20/4/22
Happy Reading
***
"Kau pasti heran dengan kamarku, ya?"
Rabu meletakkan kursi roda Selasa yang sudah dilipat di balik pintu.
"Yaa," ucap Selasa sambil menoleh kekanan. "Tidak ada apa-apanya." Tunjuknya pada satu sisi kamar, "Kau tidur dimana?"
"Hahah." Rabu malah tertawa melihat raut wajah Selasa yang kebingungan.
"Kenapa tertawa, hem?" tanya Selasa mengerucutkan bibirnya.
"Tidak." Rabu menggeleng, lalu duduk di depan Selasa. "Kau mau mandi atau mau melakukan apa dulu?" tanyanya akan menarik kaki Selasa yang tertekuk supaya lurus.
"Eh ... eh!" Selasa dengan cepat menahan kakinya. "Mau apa, hah?" tanyanya, berkedip bingung dengan perlakuan Rabu yang secara tiba-tiba ini.
"Tidak mau apa-apa," kata Rabu yang jadi ikut-ikutan bingung. "Kakimu ... apa tidak sakit? Maksudku apa tidak lelah menekuk seperti ini dari tadi?"
Selasa menggeleng.
"Kakimu kan juga perlu kelegaan …."
"Heuh?"
"Ah, maksudku, diluruskan seperti ini supaya peredaran darah mu lancar, Sel."
"Ohh."
"Sel?"
"Hem?"
"Boleh aku tanya sesuatu?" tanya Rabu, menghela napas panjang.
Selasa mengangguk. "Silahkan."
"Kenapa kau tidak bisa jalan seperti ini?" Rabu menatap mata Selasa dengan penuh kelembutan. Tangannya dengan pelan, meraih kaki Selasa.
"Kecelakaan," kata Selasa, datar. Ia tidak sadar jika kakinya sedang diluruskan oleh Rabu.

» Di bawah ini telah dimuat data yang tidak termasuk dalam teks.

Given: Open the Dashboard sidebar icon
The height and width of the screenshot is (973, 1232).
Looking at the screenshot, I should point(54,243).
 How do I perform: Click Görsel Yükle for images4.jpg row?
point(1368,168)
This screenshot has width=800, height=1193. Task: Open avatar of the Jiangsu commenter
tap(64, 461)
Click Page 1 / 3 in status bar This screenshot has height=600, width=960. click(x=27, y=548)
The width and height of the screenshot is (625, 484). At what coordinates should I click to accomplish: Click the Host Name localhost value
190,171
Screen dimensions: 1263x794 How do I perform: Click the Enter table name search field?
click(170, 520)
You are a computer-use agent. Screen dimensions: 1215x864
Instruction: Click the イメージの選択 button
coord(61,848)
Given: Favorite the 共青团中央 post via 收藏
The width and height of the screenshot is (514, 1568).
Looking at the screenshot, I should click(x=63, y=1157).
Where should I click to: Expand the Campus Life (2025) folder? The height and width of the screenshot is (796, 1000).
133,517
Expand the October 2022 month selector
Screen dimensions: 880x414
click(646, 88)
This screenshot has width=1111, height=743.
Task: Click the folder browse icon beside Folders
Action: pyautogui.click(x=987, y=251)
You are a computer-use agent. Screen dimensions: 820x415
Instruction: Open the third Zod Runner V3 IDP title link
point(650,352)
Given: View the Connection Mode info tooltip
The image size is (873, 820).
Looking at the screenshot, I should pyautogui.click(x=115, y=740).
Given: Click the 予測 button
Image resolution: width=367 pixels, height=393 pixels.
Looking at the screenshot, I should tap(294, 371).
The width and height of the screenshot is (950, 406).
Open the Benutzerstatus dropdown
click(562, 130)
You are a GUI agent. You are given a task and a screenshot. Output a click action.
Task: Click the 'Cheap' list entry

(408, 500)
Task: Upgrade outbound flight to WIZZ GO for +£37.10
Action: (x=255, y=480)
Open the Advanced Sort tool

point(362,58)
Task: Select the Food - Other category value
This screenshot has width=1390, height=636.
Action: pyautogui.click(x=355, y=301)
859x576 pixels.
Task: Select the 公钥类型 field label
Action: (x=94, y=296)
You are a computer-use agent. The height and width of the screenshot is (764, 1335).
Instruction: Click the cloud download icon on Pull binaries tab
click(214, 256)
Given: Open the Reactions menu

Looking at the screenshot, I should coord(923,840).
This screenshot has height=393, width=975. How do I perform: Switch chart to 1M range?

"Ohh, aku kira bawaan dari bayi." Rabu tertawa samar saat melihat wajah Selasa yang mengeras menahan kesal. "Sudah berapa lama?"
"Dua atau tiga bulan lalu," jawab Selasa singkat.
"Heuh?" Rabu tersentak kaget. "Baru-baru ini? Pikirku sudah lama."
Selasa semakin yakin pada perasaannya jika Rabu sama sekali tidak mengenalnya.
"Apa penyebab kelumpuhannya?" tanya Rabu yang benar-benar penasaran.
"Maksudku, kedua kakimu utuh. Ku lihat tidak ada kecacatan serius disini." Ia sudah berhasil meluruskan kaki Selasa.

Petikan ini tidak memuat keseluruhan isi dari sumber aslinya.